Reagan and Reality – NYTimes.com

Another reality check on St Ronnie from Bob Herbert in the New York Times….

They really love him because he was the first one to get away with this act- claim to be for the average American while actually destroying their economic lives to benefit the rich and corporations.

It’s been the playbook of the GOP ever since…

And people still fall for it…

This also references a new documentary that debunks the myth….

Sounds like a must-see– if I can stand 90 more minutes of Reagan…

No less than other public figures, Reagan was complicated. He was neither the empty suit that his greatest detractors would have you believe nor the conservative god of his most slavish admirers. He was a tax-cutter who raised taxes in seven of the eight years of his presidency. He was a budget-cutter who nearly tripled the federal budget deficit.

The biggest problem with Reagan, as we look back at his presidency in search of clues that might help us meet the challenges of today, is that he presented himself — and has since been presented by his admirers — as someone committed to the best interests of ordinary, hard-working Americans. Yet his economic policies, Reaganomics, dealt a body blow to that very constituency.

Mark Hertsgaard, the author of “On Bended Knee: The Press and the Reagan Presidency,” says in the film, “You cannot be fair in your historical evaluation of Ronald Reagan if you don’t look at the terrible damage his economic policies did to this country.”

Paul Volcker, who served as chairman of the Federal Reserve during most of the Reagan years, commented in the film about the economist Arthur Laffer’s famous curve, which, incredibly, became a cornerstone of national economic policy. “The Laffer Curve,” said Mr.
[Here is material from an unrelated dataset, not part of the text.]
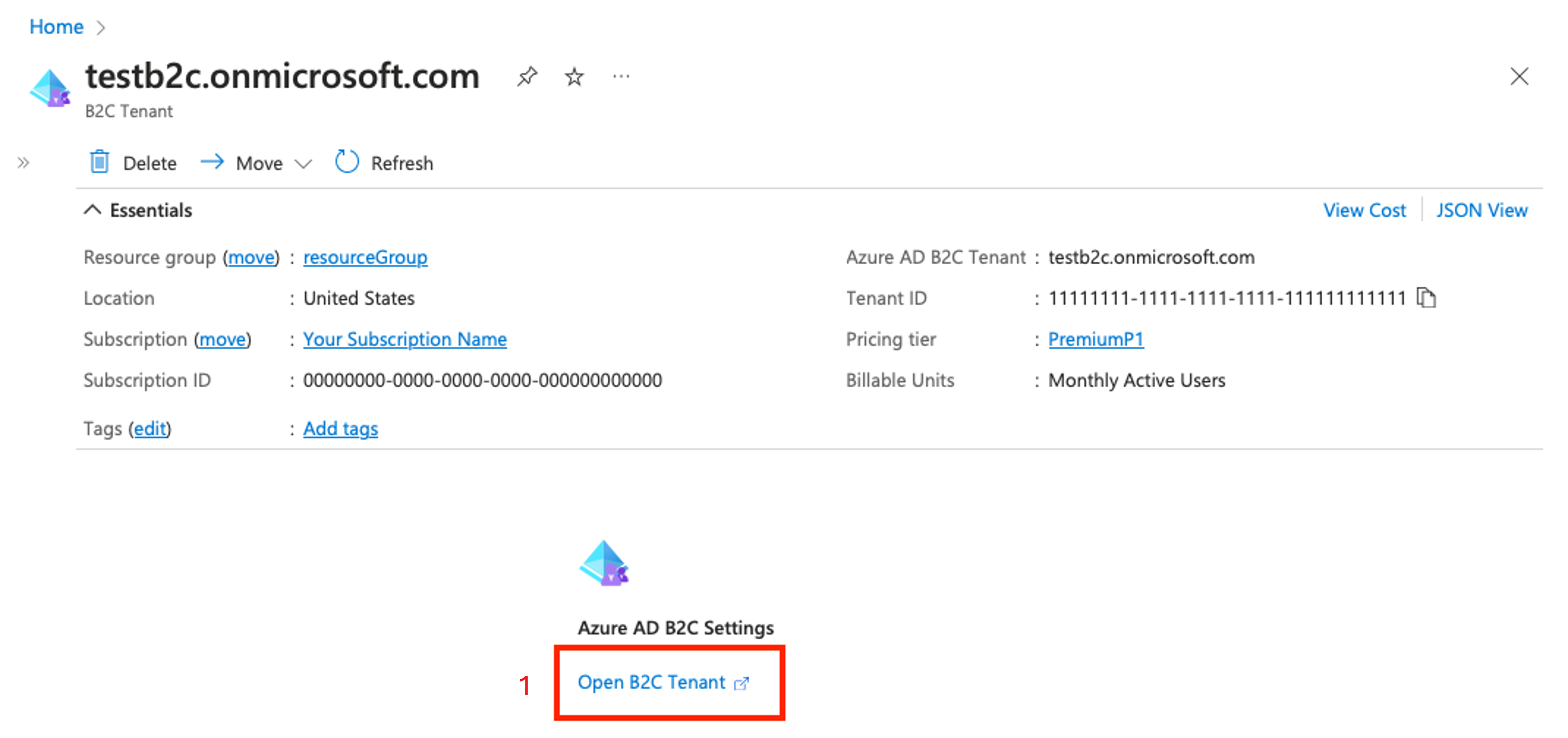Expand the Essentials section chevron
This screenshot has height=738, width=1568.
(89, 210)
Volcker, “was presented as an intellectual support for the idea that reducing taxes would produce more revenues, and that was, I think, considered by most people a pretty extreme interpretation of what would happen.”

Toward the end of his comment, the former Fed chairman chuckled as if still amused by the idea that this was ever taken seriously.

What we get with Reagan are a series of disconnects and contradictions that have led us to a situation in which a president widely hailed as a hero of the working class set in motion policies that have been mind-bogglingly beneficial to the wealthy and devastating to working people and the poor.

via Reagan and Reality – NYTimes.com.